Investigadores de varios países han descrito en el norte tropical de Queensland, Australia, una araña nocturna con una estrategia de caza muy especializada. El animal pertenece al género Propostira y aún no tiene nombre científico definitivo. Su apodo, araña ballesta, viene del mecanismo de resorte de su red.
Su objetivo no es cualquier insecto. La trampa está dirigida a una especie concreta de hormiga verde, Oecophylla smaragdina. Para muchos depredadores, cazar hormigas es arriesgado: pueden morder, usar defensas químicas y llamar a otras obreras. Una presa pequeña puede convertirse enseguida en un problema colectivo.

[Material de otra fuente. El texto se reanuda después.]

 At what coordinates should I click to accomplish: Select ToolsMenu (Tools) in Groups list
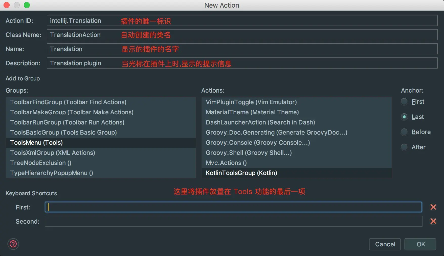point(36,143)
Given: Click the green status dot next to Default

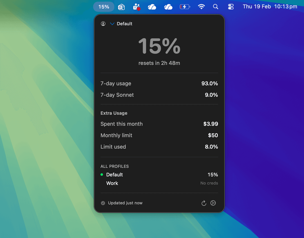Looking at the screenshot, I should (102, 174).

La nueva araña reduce ese riesgo con una técnica precisa. En lugar de entrar en contacto con la fila de hormigas, separa a una sola obrera y la desplaza hasta una red situada por encima del suelo. Esa distancia la aleja del resto de la colonia.
De día, la araña se refugia bajo una hoja en zonas donde las hormigas buscan alimento. De noche baja al menos medio metro y construye una estructura vertical. Coloca un punto de anclaje y tensa entre 15 y 60 hilos de seda, que reúne en un cono. Luego cubre ese cono con una seda más fina y vuelve a la parte alta de la red.

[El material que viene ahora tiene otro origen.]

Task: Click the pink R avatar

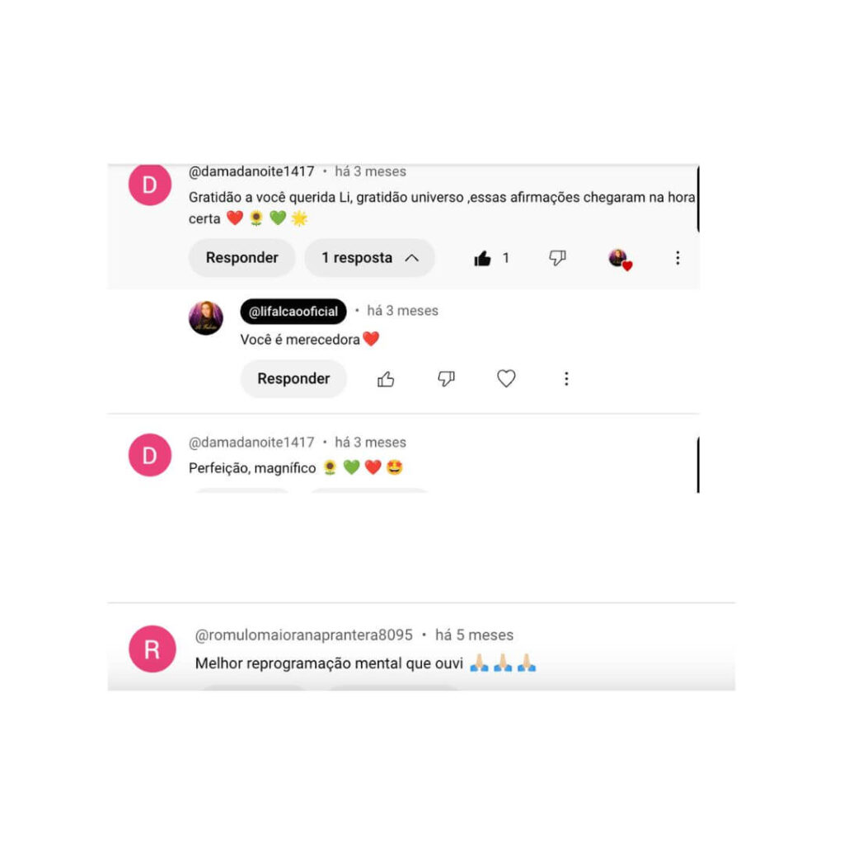Action: click(152, 649)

La trampa se activa cuando la hormiga, atraída y enfadada, muerde el cono y rompe el anclaje. En ese instante, la seda libera energía elástica y dispara a la presa más de 30 centímetros hacia arriba, con una aceleración superior a 1.300 metros por segundo al cuadrado.
Solo cuando la hormiga está bien atrapada, la araña se acerca y la envuelve. El caso muestra cómo una red puede funcionar no solo como una superficie pegajosa, sino también como una herramienta biomecánica muy precisa.